Unity ML Agents & Reinforcement Learning
In honor of the ongoing World Cup, I worked this week on training agents to play soccer as a team. I used the Unity Game Engine and based the scene off of a demo scene in their ML Agent library.
Unity Setup
Unity launched ML Agent last September, and the documentation is now quite good. Visit this guide for information on setting everything up. If you already have Tensorflow and Unity set up, it’s simply a matter of downloading ML Agents from github and opening unity-environment as a new project.
To train an ML agent in a scene, you need to define three things:
- Agent – Each agent collects observations to pass to the brain, and acts on the actions output by the brain. In the soccer world, each player is an agent. (2 have a goalie brain, 2 have a defender brain, and 4 have a striker brain).
- Brain – Each brain is a neural net, taking in observations and outputting actions. Set the brain to Internal for inference, and External for training.
- Academy – The overall training regime (and connection to Python/Tensorflow)

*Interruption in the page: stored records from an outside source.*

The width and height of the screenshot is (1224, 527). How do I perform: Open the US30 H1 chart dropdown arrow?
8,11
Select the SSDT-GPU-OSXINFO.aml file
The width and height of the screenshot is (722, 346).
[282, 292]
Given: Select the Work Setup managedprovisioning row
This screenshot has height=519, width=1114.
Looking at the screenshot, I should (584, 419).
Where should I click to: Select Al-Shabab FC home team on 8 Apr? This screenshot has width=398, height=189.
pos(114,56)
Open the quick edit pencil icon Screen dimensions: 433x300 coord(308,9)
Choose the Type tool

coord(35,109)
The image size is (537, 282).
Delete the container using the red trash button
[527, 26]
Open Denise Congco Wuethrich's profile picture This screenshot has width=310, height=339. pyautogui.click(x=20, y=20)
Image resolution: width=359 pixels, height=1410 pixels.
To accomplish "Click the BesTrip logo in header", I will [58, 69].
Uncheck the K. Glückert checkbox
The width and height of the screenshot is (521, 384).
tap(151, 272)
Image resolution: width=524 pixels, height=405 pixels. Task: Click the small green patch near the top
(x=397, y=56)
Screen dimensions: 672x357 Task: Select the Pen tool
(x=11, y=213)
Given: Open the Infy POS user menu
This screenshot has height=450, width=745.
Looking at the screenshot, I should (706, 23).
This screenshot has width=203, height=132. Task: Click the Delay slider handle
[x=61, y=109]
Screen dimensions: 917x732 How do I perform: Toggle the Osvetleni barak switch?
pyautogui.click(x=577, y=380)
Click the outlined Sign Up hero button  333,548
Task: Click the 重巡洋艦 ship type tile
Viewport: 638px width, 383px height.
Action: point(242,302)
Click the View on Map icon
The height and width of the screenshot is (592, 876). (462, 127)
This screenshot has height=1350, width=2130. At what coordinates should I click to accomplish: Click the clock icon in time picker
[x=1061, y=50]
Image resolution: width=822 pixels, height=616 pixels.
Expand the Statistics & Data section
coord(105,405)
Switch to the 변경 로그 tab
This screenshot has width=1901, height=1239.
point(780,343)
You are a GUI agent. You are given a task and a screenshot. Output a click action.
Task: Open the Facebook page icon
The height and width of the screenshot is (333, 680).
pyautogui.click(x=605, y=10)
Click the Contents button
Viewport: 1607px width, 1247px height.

Separately, within the python folder, you can define a specific training regime for the scene. Use trainer_config.yaml to define hyperparameters for each brain (the PPO algorithm is selected by default). The PPO implementation is at python/unitytrainers/ppo/trainer.py, and the trained models are output to the python/models folder (this will contain the bytes file you’ll need to copy back to the Unity scene).
Soccer
Unity provides a demo soccer scene, with one goalie brain and one striker brain. The striker gets a reward when it scores a goal, and the goalie gets a penalty when the opposing team scores. Additionally, an existential penalty is put on the striker (the striker should want to score and thereby end an episode as quickly as possible). The goalie instead is rewarded for long episodes.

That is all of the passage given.